If the decedent had the foresight to draft and execute a will in Santa Clara, California, the estate is normally administered in a way that follows the instructions the will lays out, as closely as possible.
Wills normally name an executor. The executor's role revolves around ensuring that the instructions in the will are implemented.
The executor is frequently the person who will get the most money or property out of the will if it is given effect, because this is the person who will have the greatest incentive to see that the probate process goes as quickly as possible.
What if The Will Does Not Name an Executor?
If the will in Santa Clara, California does not name an executor, or the decedent left no will to be found, the court has to appoint a person to serve as the administrator of the estate.

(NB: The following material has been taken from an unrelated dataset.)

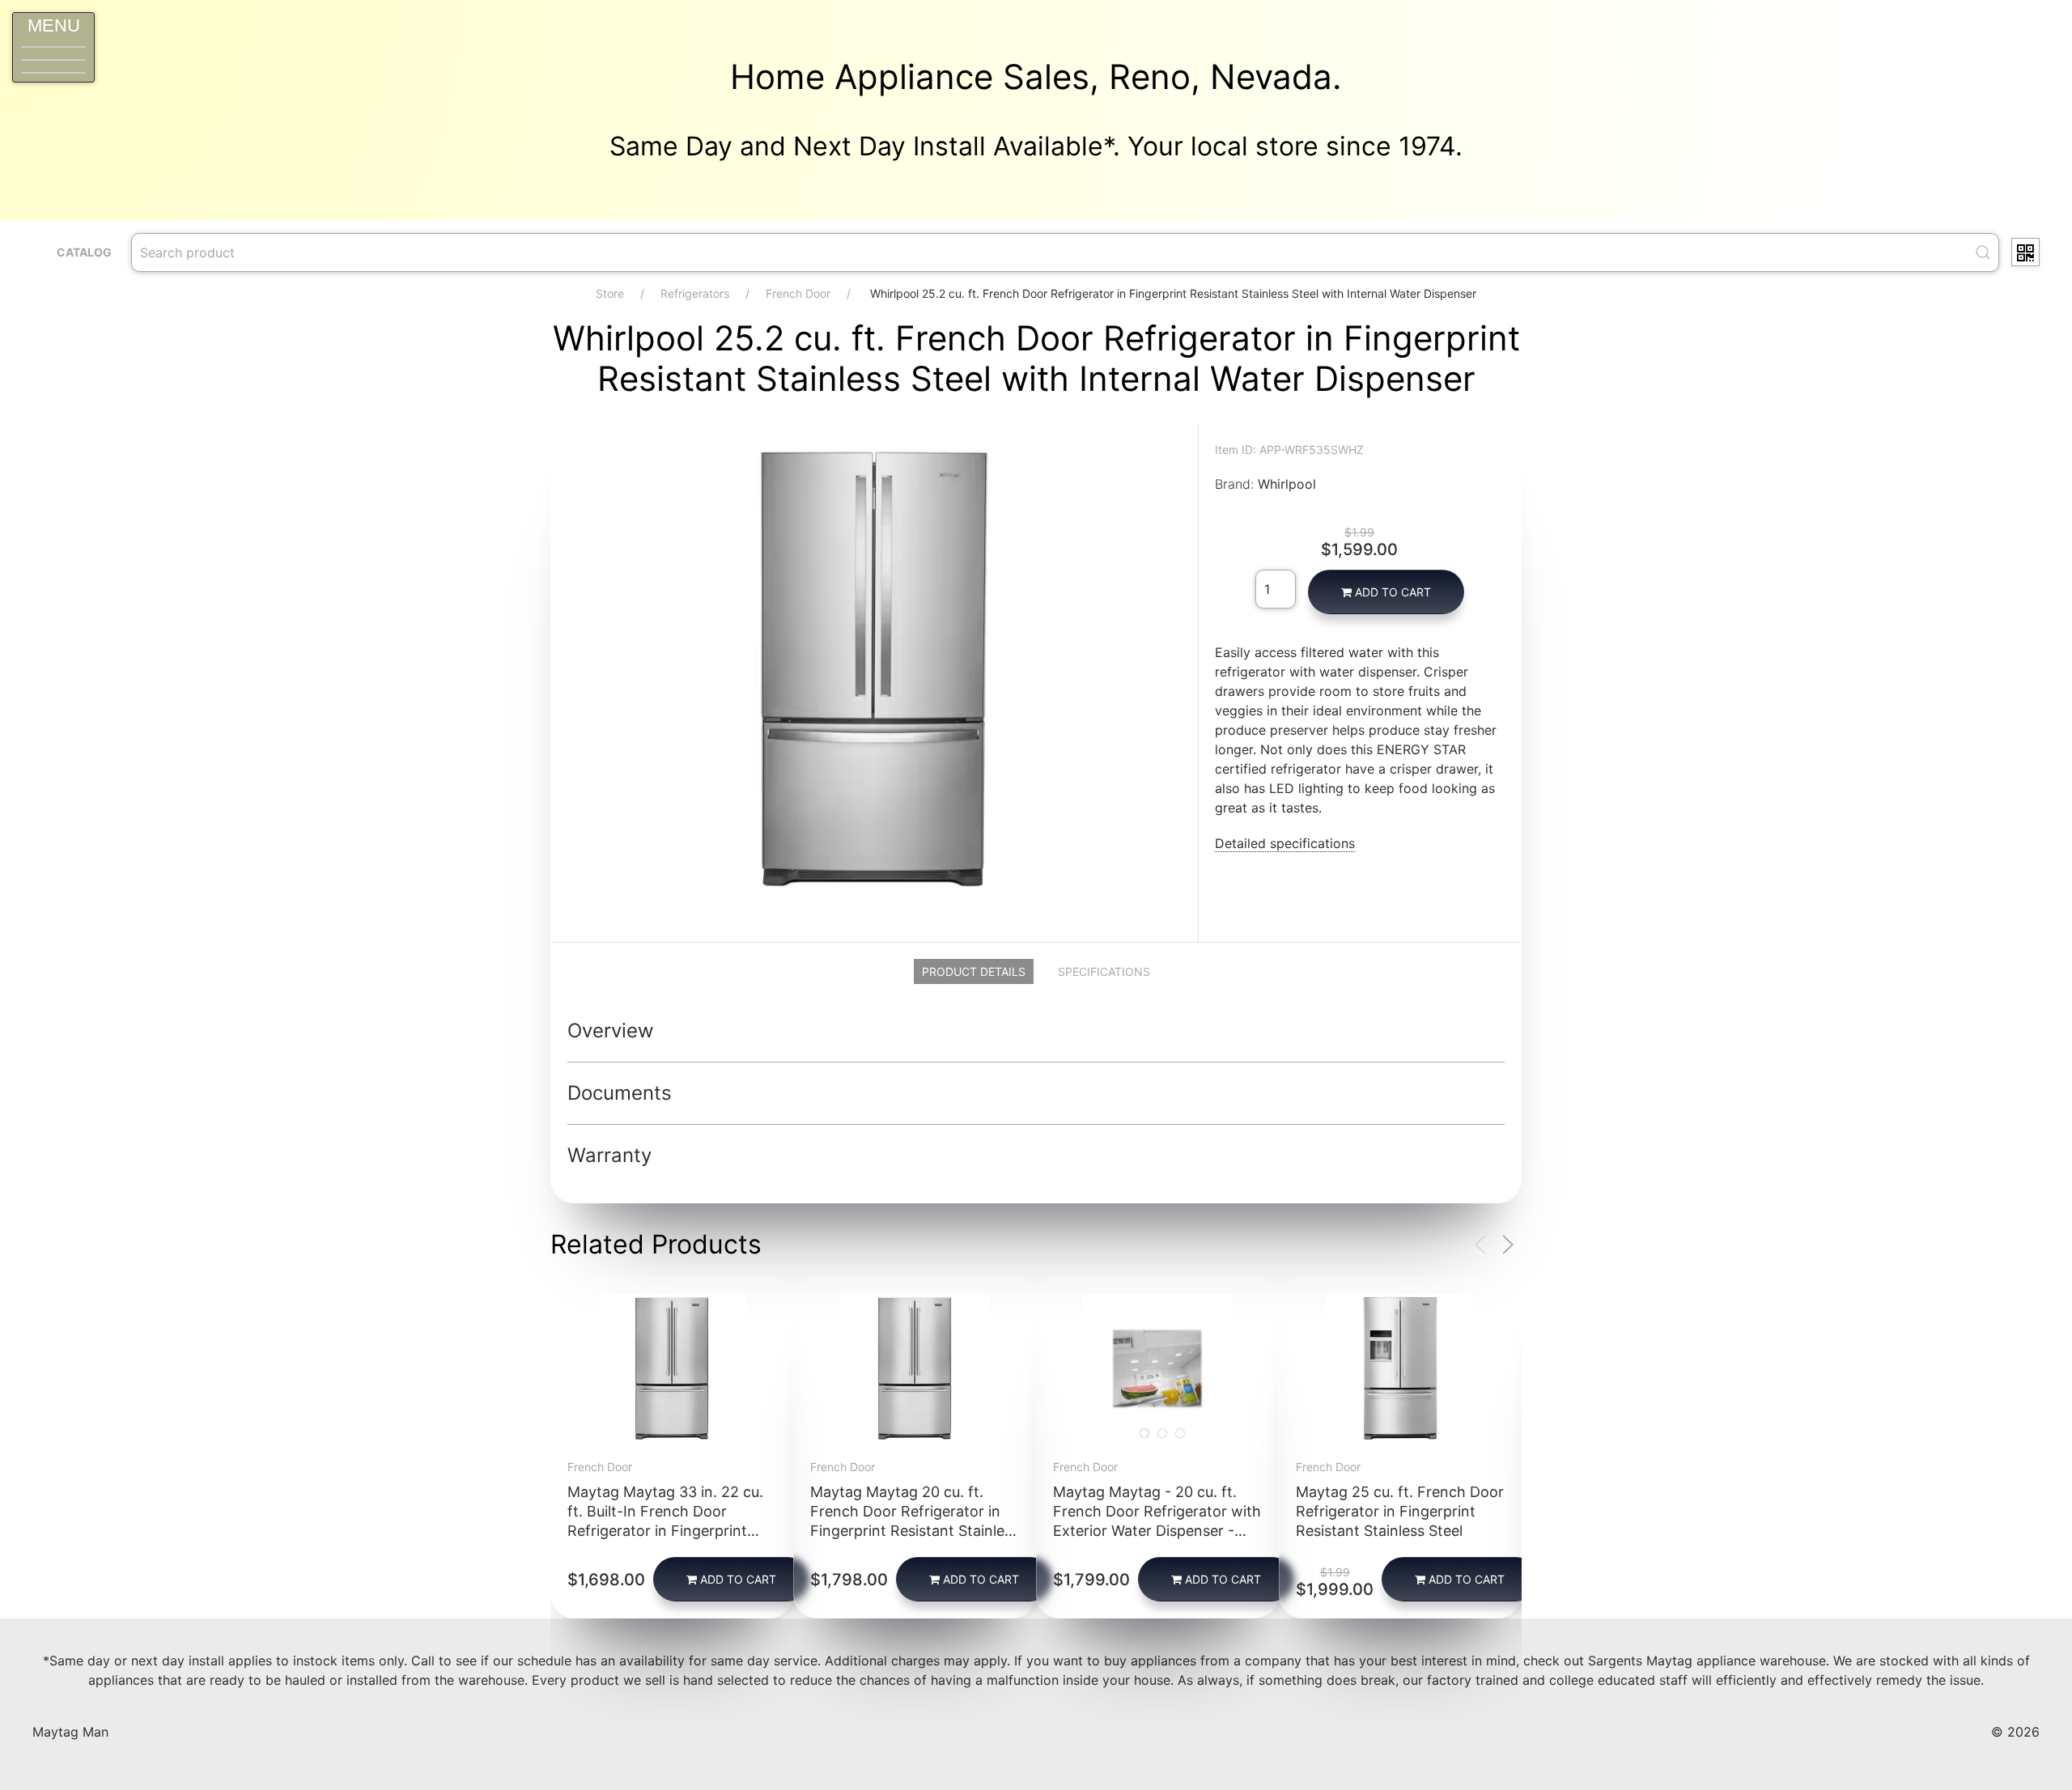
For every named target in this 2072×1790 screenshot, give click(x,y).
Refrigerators (694, 293)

This is most frequently the person who stands to gain the most from the will, or who would inherit the most under California's intestacy laws. Intestacy is the system that every state has in order to deal with the property of people who die without a will. It typically distributes the property to the closest living relatives of the decedent, assuming they can be located.
In cases where the will doesn't name an executor, or the person named is unable to take on that role for whatever reason, any person who has some direct stake in the decedent's estate (either because they're named in the will or stand to inherit by intestacy) can petition a Santa Clara, California court to be appointed executor.
Once an executor is appointed (whether by being named in the will, or on the application of another person), they "step into the shoes" of the estate, and are expected to protect its interests to the fullest extent possible. They also are required to accurately inventory the estate's debts and assets, as well as notify potential beneficiaries.
Can a Santa Clara, California Estate Administration Attorney Help?
If you are the administrator of an estate, and are not a legal and/or financial professional, you might confront legal or tax issues with which you are unfamiliar. A Santa Clara, California attorney would be quite helpful in such a situation.